He was playing the stage Irishman. Obviously, he wanted time to phrase it delicately. For a man who had taken all the prizes in Greek and Latin at Maynooth, he was laying it on with a trowel. Dermot stood up and poured himself another cup of the black tea.
“Take your time, Paddy,” he said. “I don’t have to be back in London till Wednesday.”

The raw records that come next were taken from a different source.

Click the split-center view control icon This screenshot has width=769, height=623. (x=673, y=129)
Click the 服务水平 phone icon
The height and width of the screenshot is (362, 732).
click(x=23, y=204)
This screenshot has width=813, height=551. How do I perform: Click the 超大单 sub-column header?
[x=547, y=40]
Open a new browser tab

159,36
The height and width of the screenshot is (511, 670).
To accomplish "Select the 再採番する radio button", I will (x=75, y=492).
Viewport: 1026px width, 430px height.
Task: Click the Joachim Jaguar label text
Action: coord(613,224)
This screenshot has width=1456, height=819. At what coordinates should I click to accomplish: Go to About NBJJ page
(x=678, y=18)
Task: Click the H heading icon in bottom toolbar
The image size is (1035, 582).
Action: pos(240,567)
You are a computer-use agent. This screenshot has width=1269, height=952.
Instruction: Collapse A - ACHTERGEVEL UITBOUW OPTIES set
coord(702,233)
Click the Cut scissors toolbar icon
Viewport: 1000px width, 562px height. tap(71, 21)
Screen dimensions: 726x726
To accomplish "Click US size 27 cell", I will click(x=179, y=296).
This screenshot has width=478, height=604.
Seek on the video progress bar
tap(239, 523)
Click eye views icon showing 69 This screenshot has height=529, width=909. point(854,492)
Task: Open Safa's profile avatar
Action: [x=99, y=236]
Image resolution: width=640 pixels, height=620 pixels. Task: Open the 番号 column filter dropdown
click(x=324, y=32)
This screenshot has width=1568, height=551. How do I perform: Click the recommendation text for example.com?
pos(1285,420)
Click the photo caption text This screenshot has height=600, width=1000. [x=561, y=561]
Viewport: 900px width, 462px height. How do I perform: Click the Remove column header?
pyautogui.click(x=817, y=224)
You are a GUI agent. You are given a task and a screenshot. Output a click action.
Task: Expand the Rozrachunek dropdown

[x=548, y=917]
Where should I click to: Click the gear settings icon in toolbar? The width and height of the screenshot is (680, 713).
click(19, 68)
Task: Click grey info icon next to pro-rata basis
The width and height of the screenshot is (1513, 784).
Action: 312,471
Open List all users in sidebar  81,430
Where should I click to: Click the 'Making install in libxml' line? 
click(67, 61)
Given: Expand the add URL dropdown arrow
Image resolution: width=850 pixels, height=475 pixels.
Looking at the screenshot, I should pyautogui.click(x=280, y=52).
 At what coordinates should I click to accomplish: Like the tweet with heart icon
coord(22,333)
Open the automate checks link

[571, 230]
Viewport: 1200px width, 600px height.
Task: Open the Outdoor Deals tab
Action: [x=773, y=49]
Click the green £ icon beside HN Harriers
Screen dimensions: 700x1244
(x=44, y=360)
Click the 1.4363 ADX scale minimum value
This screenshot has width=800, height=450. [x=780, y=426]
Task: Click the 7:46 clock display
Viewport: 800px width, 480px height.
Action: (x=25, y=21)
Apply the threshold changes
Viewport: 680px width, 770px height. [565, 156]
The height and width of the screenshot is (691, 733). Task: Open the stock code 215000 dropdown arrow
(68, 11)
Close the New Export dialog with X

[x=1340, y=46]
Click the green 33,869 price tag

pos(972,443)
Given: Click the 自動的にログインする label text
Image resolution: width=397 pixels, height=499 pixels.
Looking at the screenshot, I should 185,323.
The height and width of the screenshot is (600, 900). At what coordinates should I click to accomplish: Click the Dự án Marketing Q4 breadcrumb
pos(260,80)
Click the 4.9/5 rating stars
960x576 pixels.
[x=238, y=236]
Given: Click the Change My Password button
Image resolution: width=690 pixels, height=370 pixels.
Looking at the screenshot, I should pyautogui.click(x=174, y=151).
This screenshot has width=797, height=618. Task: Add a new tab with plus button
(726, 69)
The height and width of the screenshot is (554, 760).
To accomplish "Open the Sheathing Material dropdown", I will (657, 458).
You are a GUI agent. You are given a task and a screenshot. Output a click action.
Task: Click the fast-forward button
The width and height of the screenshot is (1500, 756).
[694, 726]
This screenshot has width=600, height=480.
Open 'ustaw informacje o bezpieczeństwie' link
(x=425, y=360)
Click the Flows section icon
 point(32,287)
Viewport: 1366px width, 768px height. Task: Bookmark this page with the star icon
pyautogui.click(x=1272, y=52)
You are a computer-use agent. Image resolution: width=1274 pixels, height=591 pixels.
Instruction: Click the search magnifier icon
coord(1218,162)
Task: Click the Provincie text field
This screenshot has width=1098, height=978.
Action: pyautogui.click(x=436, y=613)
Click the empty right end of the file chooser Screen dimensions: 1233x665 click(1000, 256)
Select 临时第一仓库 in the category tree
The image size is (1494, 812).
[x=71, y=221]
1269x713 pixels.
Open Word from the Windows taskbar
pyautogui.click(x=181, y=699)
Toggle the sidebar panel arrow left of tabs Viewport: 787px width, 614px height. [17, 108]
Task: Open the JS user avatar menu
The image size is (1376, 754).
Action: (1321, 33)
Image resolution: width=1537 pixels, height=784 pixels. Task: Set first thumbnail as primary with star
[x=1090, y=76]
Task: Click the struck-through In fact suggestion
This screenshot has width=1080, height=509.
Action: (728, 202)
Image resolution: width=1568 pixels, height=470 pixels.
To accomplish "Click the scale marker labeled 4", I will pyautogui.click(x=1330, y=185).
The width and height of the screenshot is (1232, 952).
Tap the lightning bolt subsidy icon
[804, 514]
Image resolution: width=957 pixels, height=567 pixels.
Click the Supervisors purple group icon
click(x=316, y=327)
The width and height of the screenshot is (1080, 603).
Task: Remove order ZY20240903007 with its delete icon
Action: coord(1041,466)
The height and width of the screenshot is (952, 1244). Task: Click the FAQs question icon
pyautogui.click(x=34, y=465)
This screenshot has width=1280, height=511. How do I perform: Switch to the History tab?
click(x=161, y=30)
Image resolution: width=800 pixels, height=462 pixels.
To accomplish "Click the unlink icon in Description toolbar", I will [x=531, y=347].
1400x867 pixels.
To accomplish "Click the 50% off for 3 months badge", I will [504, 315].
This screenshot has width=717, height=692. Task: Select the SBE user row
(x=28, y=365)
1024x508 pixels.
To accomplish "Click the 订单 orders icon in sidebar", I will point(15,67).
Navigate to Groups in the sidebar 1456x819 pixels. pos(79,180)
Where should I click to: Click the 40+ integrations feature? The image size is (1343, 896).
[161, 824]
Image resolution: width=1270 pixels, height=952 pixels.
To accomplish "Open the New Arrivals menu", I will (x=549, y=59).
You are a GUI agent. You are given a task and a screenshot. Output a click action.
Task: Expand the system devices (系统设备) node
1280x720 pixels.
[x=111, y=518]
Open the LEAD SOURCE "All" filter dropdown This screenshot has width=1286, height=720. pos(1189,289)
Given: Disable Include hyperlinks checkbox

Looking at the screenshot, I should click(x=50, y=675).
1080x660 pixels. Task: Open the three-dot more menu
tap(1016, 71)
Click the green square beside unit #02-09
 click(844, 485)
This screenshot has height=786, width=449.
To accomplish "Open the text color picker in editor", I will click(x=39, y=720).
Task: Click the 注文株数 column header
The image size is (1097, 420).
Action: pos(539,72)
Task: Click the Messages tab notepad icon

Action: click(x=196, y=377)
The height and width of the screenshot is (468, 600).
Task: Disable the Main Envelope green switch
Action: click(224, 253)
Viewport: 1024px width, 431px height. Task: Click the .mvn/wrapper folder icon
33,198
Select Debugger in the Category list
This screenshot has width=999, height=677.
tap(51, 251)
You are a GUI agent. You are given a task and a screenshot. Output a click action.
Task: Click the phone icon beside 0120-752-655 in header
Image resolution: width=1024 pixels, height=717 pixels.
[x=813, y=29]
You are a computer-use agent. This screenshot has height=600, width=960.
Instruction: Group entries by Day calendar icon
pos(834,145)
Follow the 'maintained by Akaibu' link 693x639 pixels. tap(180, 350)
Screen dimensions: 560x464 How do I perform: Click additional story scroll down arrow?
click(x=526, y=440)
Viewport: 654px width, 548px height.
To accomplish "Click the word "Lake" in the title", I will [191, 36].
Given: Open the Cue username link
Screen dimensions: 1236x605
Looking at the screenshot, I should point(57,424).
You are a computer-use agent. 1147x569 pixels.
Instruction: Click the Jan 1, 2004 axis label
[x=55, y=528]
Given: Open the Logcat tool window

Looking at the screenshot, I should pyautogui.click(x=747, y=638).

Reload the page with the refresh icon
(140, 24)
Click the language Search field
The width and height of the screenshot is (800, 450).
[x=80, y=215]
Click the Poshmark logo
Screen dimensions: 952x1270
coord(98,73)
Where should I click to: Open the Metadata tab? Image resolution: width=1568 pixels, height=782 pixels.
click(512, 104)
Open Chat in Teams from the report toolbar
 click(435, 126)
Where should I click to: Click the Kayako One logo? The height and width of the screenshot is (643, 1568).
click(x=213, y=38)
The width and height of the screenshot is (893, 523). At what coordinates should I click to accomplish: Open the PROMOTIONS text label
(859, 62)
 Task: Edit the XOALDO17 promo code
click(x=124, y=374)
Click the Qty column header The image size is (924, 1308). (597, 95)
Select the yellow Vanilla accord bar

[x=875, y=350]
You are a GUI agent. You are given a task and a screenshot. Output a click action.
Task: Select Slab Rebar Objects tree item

“A party at Mount Juliet, that’s what broke the spell. That and a little incident at Knocktopher when the I.R.A., nearly shot him. There was what you’d call a big fallout from it, and you’re part of it yourself.
“The first meet of the Bessborough Hounds was on Boxing Day 1919, just before the so-called war of independence. Everyone who was left alive was out. There were a lot of gaps in the ranks. It was quite an event. Fasten your seatbelt and put on your earphones and watch the big screen. Don’t blame me if you don’t like the scenario. I’m thinking of it as a script for Irish Television, so I’ll tell it that way. It’s a reconstruction of events as I heard them from the lady in question and a few others who were at the party. Brendan MacMahon and Gerry Redmond saw most of the action.
Let us fade in on the crossroads at the Main Gates of Bessborough House. Horses held by grooms are prancing about, snorting steam in the cold weather. Huntsmen in pink are standing around drinking their ‘stirrup cups.’ Some are mounted. There are quite a few locals watching the scene. They would follow the hunt on foot as far as possible.
There’s the sound of hounds braying, hooves stamping, shouts of grooms, and a sudden cheer.
Let us jump on the title: The Young Master is Missing.
Then we cut to a Rolls Royce that has just arrived. The chauffeur opens the door and out steps Lady McConnell, Letecia, known to intimates as ‘Lally,’ of Mount Juliet.
She is a woman of about thirty, immensely tall; golden-haired, statuesque, and commanding would describe her. A crowd gathers around her and her laugh can be heard above the other sounds of the meet. The chauffeur then opens the boot and we see that it is a well-stocked bar. The Master and other officials and friends join her in drinking. The grooms are invited to participate.
A big chestnut is led up to her and she is given a leg up to sit sidesaddle. Her glass is handed up to her and she toasts the assembled crowd. In her black, divided, full-length riding habit, bowler hat, and white silk cravat, a tall figure on a tall mount, with her head thrown back in laughter, she is a presence. A devil-may-care.
Now let us cut to a long shot of a rider approaching down the Long Walk … it is Mike McManus. He is walking his horse slowly, timing his arrival for the departure of the hunt. Lady Lally sees him and gallops off to meet him. She turns her horse to join him and leans across to kiss him exuberantly.
Let’s hear the sound of a hunter’s horn.
She slaps his horse on the rump and takes off, leading the field at a lively pace.
Now, here we see two horses grazing by a style. Two riders are sitting side by side on it. They are Lady McConnell and your father, Mike.
L.M: Welcome back, Mike. I missed you.
M.M: You didn’t miss much.
L.M: Still feeling sorry for yourself. Stop it. Bill’s due back this week with one leg and half his face burned off. He’ll never ride again. And here’s you still spluttering a bit but otherwise sound in wind and limb. I hope. When are you going to prove it to me? Tonight? We’ll have our first postwar thrash.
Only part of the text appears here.